Thursday, May 21, 2009

It's like The Wire, but in real life!

This guy sounds even more unscrupulous than Maury Levy (although I'm only done with Season 3, so who knows):

[Former prosecutor Paul Begrin] went on to become one of the state’s most prominent defense lawyers, representing clients as varied as Abu Ghraib defendants, the rap stars Lil’ Kim and Queen Latifah and members of Newark’s notorious street gangs.

But federal authorities charged Wednesday that the success their former colleague, Paul Bergrin, had in defending drug dealers and gang leaders was based on a brutal calculus that he had boiled down to a phrase he repeated like a slogan: No witnesses, no case.

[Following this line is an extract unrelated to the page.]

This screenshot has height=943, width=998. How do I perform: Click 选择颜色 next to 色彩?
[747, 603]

In an indictment unsealed on Wednesday in United States District Court in Newark, prosecutors accused Mr. Bergrin, 53, of orchestrating the murder of a confidential witness by leaking his name to drug dealers who shot him in broad daylight on a Newark street corner; of traveling to Chicago to hire a murderer to kill a witness in another case; of coaching some eyewitnesses to lie; and of paying others to change their stories or leave town on the day they were to testify.

To prosecutors, the charges are the latest example of the deadly challenge they face protecting witnesses at a time when the criminal justice system has few resources to shield them and the prevailing street code in many cities urges civilians to “stop snitching.”

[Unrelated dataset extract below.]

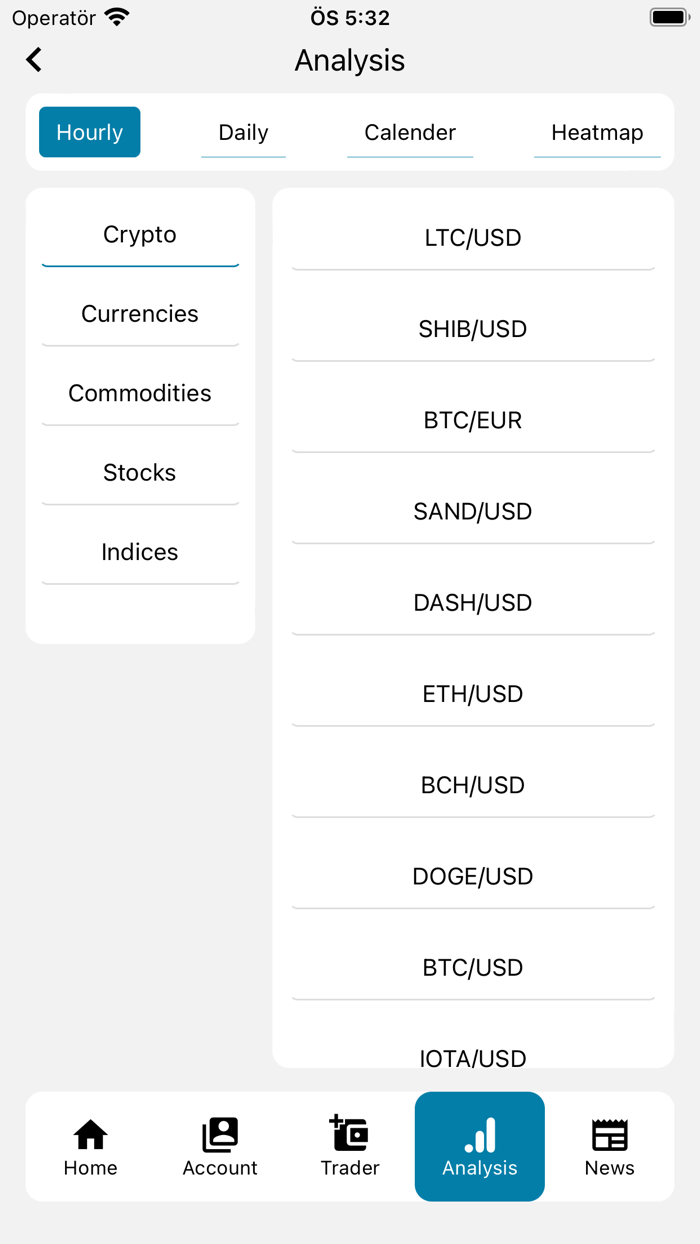This screenshot has width=700, height=1244.
Task: Select the Hourly tab
Action: [x=89, y=131]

In late 2003, however, a wiretapped conversation between Mr. Bergrin and one of his clients led prosecutors to view him as not just a legal adversary but a potential defendant.

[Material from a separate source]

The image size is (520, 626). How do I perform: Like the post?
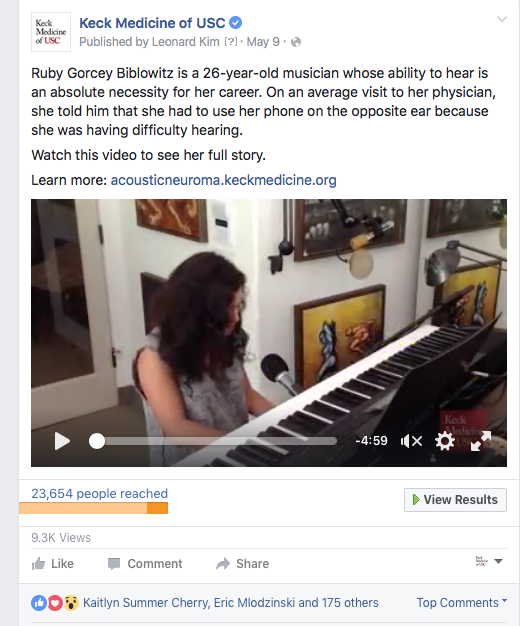click(x=53, y=564)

According to court records, the conversation captured him telling his client’s cousin, one of Newark’s most powerful drug lords, the identity of a confidential witness: Deshawn McCray, known as Kemo. A few days later, the authorities say, Mr. Bergrin met with his client’s cousin again and told him “No Kemo, no case.”

Mr. McCray was shot to death three months later in a brutal ambush, forcing prosecutors to drop the charges against Mr. Bergrin’s client, William Baskerville.

Although the authorities had testimony accusing Mr. Bergrin of providing both the inducement and identity that led to Mr. McCray’s killing, the case could not be prosecuted after a judge ruled — and the prosecutors acknowledged — that they mishandled the wiretap tapes, rendering them inadmissible as evidence.

But as they began examining Mr. Bergrin’s legal work, they now say, they noticed what appeared to be a pattern; in at least four other cases, his clients had been cleared after witnesses were either killed or changed their stories.

Law enforcement officials said that unlike many of the cases Mr. Bergrin is accused of trying to tamper with, which hinged on the testimony of a single witness, the charges against Mr. Bergrin and his four co-defendants were pieced together using a wide assortment of documents, recorded conversations and testimony from numerous witnesses.

“He liked to say ‘No witnesses, no case,’ but we have witnesses, we have evidence and we have a good case,” said Weysan Dun, special agent in charge of the New Jersey office of the F.B.I.